But there is potential fallout from this, in the form of the Republican Presidential Nominee.  The impact of Sheriff Arpaio is difficult to assess.  It is unlikely to have much bearing on the views of white, middle class voters – who may possess concerns about illegal immigration and its impact on public safety and other factors, but are squeamish as to the sheriff’s tactics to combat illegal immigration.

However, Hispanic voters are a different matter and the sheriff’s involvement with the most likely Republican nominee, Mitt Romney, is likely to have a huge impact on the presidential election – if it is a close election, which right now appears to be the case.

While Texas Governor Rick Perry ended up with Sheriff Arapaio’s endorsement, others are not off the hook.

Reported the Los Angeles Times on Saturday, “In September, GOP hopefuls Mitt Romney and Michele Bachmann rushed to meet with Arpaio in Iowa. A month later, then-front-runner Herman Cain traveled to Arizona to see the sheriff.”

They added, “Arpaio ultimately threw his endorsement to Texas Gov. Rick Perry, who rushed to the lawman’s defense on Friday, suggesting that Arpaio was a victim of an Obama administration witch hunt.”

The Washington Post notes in a recent editorial, “The support of Mr. Arpaio, sheriff of Arizona’s Maricopa County, has not revived Mr. Perry’s candidacy.”

More ominous is this, “Hispanic voters may long remember the spectacle of the GOP’s grandees preening like schoolboys for the favor of a figure best known for his contempt toward America’s largest minority group.”

Those on the right who concede the Hispanic vote do so at their own peril, as Hispanics have become a huge and growing voting group in many key states that are part of the new Southwestern Battleground – states like Arizona, Colorado, New Mexico, and Nevada.

George W. Bush recognized this fact and worked hard to keep good ties with the Hispanic voters in Texas, something that paid dividends, although he was not able to win the Hispanic vote, but able to keep it close enough not to throw key states to the Democrats in two very tight elections.

He did that with moderate and liberal policies on immigration, advocating work and even amnesty.  The Republican misfortunes, in 2006 and 2008, in part represent their rejection of the Bush administration compromise.

[Short exercise 1]:
Answer each question from the excerpt on Sheriff Arpaio and the Republican candidates.
(a) Which candidate received Arpaio's endorsement?
(b) In which state did Mitt Romney and Michele Bachmann meet with Arpaio in September?
(c) Which states are named as part of the new Southwestern Battleground?
[Short exercise 2]:
Decide whether each statement agrees with the excerpt on Sheriff Arpaio and the Republican candidates. Answer yes or no, and quote the words from the excerpt that settle it.
(a) Herman Cain traveled to Arizona to see the sheriff.
(b) The Washington Post says Arpaio's support revived Perry's candidacy.
(c) George W. Bush won the Hispanic vote.
[Short exercise 3]:
Duplicate the part of the excerpt on Sheriff Arpaio that opens with the words containing "George W. Bush" and closes with "very tight elections.".
The lines that come after this excerpt aren't needed here.

[Data shown]:
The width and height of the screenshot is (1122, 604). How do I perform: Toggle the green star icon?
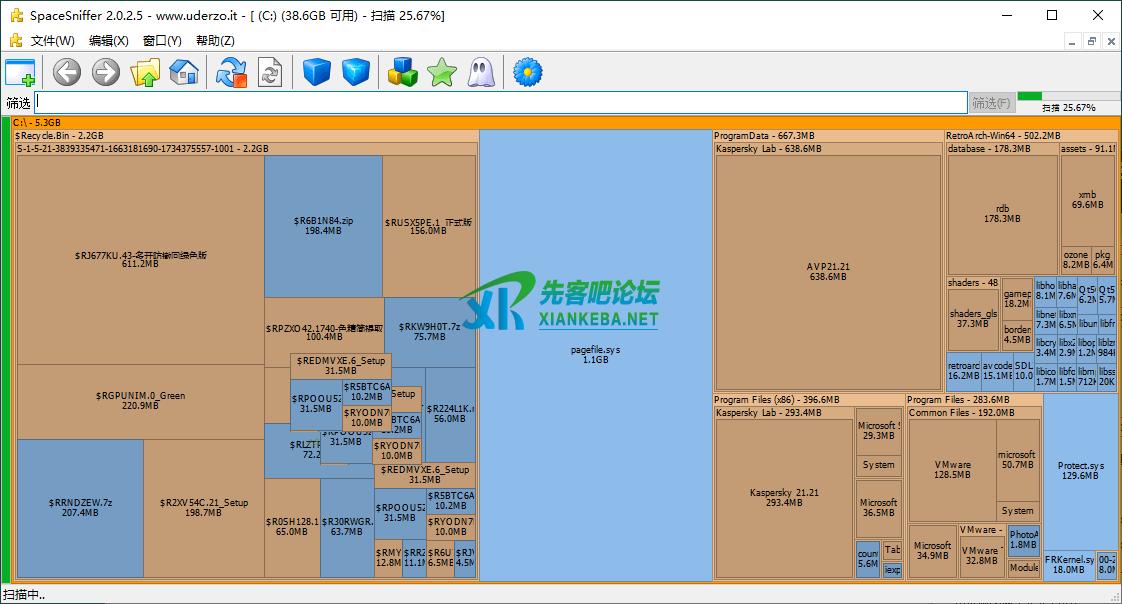[441, 72]
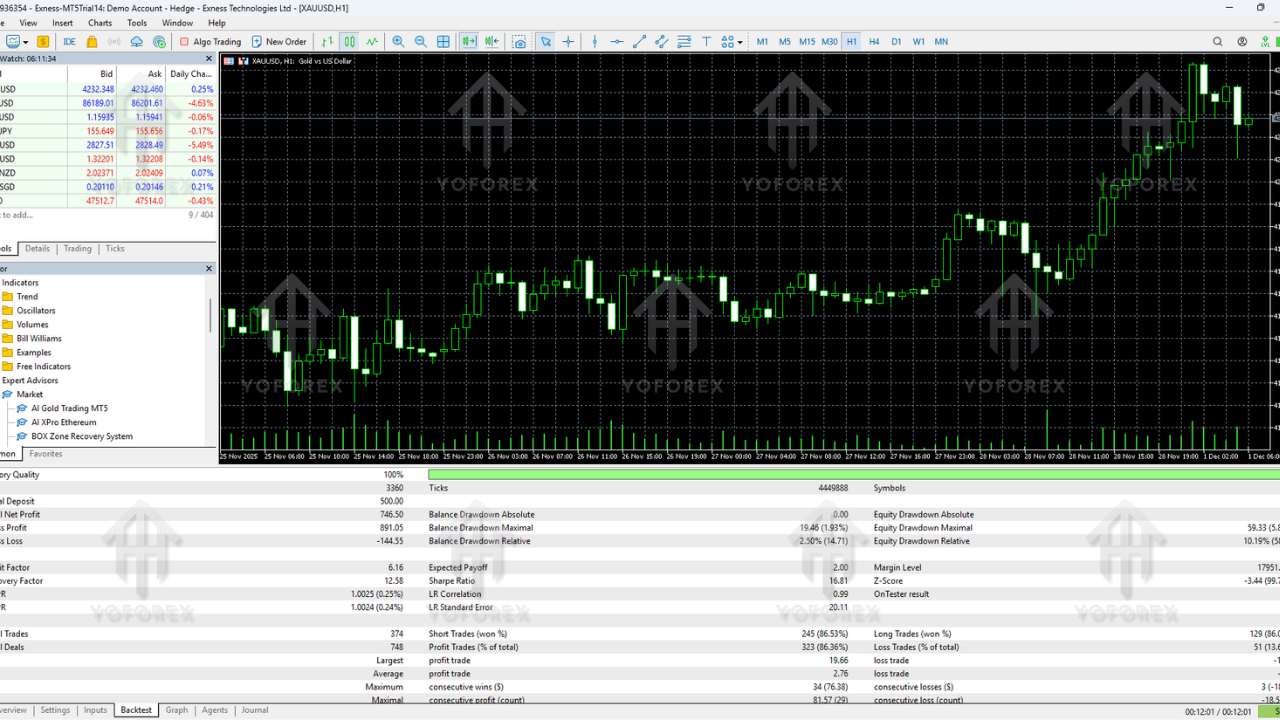Open the shapes objects dropdown arrow

740,42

[Result 1]:
(a) Texas Governor Rick Perry
(b) Iowa
(c) Arizona, Colorado, New Mexico, and Nevada

[Result 2]:
(a) Yes: "A month later, then-front-runner Herman Cain traveled to Arizona to see the sheriff."
(b) No: "The support of Mr. Arpaio, sheriff of Arizona’s Maricopa County, has not revived Mr. Perry’s candidacy."
(c) No: "although he was not able to win the Hispanic vote"

[Result 3]:
George W. Bush recognized this fact and worked hard to keep good ties with the Hispanic voters in Texas, something that paid dividends, although he was not able to win the Hispanic vote, but able to keep it close enough not to throw key states to the Democrats in two very tight elections.